Auditing a system for group disparity

What this vignette covers

morie 0.8.0 adds a fairness & disparity-audit subsystem. It does not build or deploy a predictive-policing or risk-assessment system — it measures whether an existing one treats demographic groups differently, so the system can be held accountable.

This vignette walks through the R surface: the group-disparity metrics and the predictive-policing calibration audit.

library(rmorie)

Group-disparity metrics

Suppose a risk-flagging system has flagged a set of individuals. Group "A" is flagged at 100%, group "B" at only 60%.

flagged <- c(rep(1, 5), 1, 1, 1, 0, 0)        # 10 individuals
race    <- c(rep("A", 5), rep("B", 5))

di <- morie_fairness_disparate_impact(flagged, race, privileged = "A")
di$value            # disparate-impact ratio
#> [1] 0.6
di$adverse_impact   # below the 0.80 four-fifths threshold?
#> [1] TRUE

A disparate-impact ratio below 0.80 is the standard legal indicator of adverse impact. The demographic-parity gap reports the same disparity as an additive difference:

morie_fairness_demographic_parity(flagged, race, privileged = "A")$value
#>    B 
#> -0.4

When ground-truth outcomes are available, morie_fairness_equalized_odds audits the system’s error rates, not just its flagging rates:

truth <- c(1, 0, 1, 0, 1, 0, 1, 0)
pred  <- c(1, 0, 1, 0, 1, 1, 0, 1)
grp   <- c(rep("A", 4), rep("B", 4))
morie_fairness_equalized_odds(truth, pred, grp, privileged = "A")$violation
#> [1] TRUE

Predictive-policing calibration audit

morie_predpol_calibration_audit generalises the SciencesPo Predictive-policing-Chicago district analysis: it ranks areas by the risk an algorithm predicts and by their realised outcome rate, then tests whether the disagreement tracks the areas’ demographics.

areas        <- c("d1", "d2", "d3", "d4", "d5", "d6")
mean_risk    <- c(90, 80, 70, 30, 20, 10)   # the algorithm's ranking
outcome_rate <- c(10, 20, 30, 70, 80, 90)   # realised — the opposite
area_group   <- c("X", "X", "X", "Y", "Y", "Y")

audit <- morie_predpol_calibration_audit(areas, mean_risk, outcome_rate,
                                   area_group)
audit$group_rank_gap     # per-group mean rank gap
#> $X
#> [1] 3
#> 
#> $Y
#> [1] -3
audit$interpretation
#> [1] "Overall the ranking is miscalibrated (Spearman rho = -1.00). Group 'X' is over-predicted: its areas are ranked, on average, 3.0 rank positions more dangerous than their realised outcomes warrant."

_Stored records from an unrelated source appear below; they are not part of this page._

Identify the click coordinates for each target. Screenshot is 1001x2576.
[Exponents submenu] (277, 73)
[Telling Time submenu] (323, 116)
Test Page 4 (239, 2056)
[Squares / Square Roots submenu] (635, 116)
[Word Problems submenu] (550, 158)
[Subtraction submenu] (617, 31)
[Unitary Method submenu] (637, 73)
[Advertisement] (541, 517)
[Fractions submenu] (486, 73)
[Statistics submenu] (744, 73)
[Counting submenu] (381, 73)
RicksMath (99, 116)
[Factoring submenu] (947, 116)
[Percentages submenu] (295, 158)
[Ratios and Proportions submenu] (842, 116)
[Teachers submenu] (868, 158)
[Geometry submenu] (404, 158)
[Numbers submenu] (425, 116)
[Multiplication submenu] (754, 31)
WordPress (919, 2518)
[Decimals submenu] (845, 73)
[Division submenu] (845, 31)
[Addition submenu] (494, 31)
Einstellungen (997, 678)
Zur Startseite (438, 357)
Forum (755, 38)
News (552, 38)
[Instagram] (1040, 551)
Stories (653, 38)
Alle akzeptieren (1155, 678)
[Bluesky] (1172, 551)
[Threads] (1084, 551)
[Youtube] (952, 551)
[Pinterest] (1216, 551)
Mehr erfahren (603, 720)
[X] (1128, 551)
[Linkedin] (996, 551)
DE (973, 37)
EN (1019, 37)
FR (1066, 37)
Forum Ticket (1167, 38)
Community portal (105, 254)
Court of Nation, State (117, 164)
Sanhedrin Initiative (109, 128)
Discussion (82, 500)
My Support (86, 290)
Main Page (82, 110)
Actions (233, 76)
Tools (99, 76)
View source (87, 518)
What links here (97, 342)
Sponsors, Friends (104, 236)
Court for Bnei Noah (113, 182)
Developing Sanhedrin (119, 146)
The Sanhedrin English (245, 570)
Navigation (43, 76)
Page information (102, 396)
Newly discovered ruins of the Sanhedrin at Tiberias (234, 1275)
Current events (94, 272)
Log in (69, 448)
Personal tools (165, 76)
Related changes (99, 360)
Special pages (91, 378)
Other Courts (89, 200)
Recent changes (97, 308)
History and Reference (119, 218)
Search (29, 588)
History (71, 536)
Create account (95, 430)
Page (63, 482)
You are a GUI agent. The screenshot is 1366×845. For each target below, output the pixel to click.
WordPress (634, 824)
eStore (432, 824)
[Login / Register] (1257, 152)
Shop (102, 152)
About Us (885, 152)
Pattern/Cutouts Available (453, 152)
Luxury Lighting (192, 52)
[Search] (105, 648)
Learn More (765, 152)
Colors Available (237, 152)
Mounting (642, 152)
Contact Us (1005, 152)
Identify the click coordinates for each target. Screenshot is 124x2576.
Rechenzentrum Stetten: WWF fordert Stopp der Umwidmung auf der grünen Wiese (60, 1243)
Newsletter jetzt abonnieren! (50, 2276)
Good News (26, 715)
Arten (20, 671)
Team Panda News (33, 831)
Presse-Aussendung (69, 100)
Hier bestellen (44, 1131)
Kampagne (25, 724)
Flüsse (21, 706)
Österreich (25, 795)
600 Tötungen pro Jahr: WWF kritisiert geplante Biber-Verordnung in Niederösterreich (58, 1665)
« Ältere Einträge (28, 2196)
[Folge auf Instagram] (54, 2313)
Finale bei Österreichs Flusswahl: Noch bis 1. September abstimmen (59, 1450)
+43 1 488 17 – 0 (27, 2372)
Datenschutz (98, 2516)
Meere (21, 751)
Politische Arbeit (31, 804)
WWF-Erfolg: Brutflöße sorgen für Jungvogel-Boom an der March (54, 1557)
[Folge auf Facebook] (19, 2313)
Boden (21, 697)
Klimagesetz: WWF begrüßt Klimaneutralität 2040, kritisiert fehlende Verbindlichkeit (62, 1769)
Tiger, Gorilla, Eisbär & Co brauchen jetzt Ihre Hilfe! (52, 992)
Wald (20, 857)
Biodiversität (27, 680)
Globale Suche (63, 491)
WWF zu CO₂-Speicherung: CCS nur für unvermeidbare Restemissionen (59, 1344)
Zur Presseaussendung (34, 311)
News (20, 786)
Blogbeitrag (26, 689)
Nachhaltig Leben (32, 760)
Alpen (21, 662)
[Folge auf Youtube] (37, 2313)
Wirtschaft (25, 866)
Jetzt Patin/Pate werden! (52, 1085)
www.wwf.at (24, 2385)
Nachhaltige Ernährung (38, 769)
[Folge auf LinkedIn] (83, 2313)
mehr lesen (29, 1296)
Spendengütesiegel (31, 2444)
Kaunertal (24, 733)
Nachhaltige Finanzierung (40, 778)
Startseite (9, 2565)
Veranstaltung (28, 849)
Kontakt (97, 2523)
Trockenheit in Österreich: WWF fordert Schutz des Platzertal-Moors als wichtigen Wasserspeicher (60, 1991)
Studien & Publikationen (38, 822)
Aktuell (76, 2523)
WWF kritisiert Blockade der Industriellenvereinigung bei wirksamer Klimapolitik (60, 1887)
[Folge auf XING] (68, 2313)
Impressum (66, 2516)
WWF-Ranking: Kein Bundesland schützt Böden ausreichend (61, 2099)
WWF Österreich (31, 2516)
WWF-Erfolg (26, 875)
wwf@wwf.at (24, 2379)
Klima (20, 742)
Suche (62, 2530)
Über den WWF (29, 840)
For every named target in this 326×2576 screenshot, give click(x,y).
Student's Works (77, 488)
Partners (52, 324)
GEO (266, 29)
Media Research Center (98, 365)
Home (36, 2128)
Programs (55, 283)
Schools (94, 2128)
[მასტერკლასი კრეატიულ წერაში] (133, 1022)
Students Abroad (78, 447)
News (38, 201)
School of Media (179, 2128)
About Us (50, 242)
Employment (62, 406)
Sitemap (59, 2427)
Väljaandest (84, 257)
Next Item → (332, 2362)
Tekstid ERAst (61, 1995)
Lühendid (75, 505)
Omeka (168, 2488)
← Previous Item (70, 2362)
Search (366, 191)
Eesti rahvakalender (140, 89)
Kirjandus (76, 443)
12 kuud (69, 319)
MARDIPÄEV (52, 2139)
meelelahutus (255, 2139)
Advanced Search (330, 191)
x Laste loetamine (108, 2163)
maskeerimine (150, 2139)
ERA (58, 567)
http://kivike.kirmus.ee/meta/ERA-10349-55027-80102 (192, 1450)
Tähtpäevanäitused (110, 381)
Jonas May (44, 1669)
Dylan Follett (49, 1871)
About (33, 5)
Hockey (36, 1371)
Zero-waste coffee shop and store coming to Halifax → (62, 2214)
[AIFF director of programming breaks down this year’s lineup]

A positive rank gap means the algorithm ranks that group’s areas more dangerous than their realised outcomes warrant — the signature of disparate over-policing.

Further reading

  • ?frns_metrics — all six disparity metrics.
  • ?frns_predpol — the predictive-policing calibration audit.
  • ?frns_temporal — the multi-city temporal audit.

The methods are clean-room reimplementations from published descriptions (IBM AIF360; the SciencesPo Predictive-policing-Chicago project; Barman & Barman, arXiv:2603.18987; the COMPAS XAI Stories audit).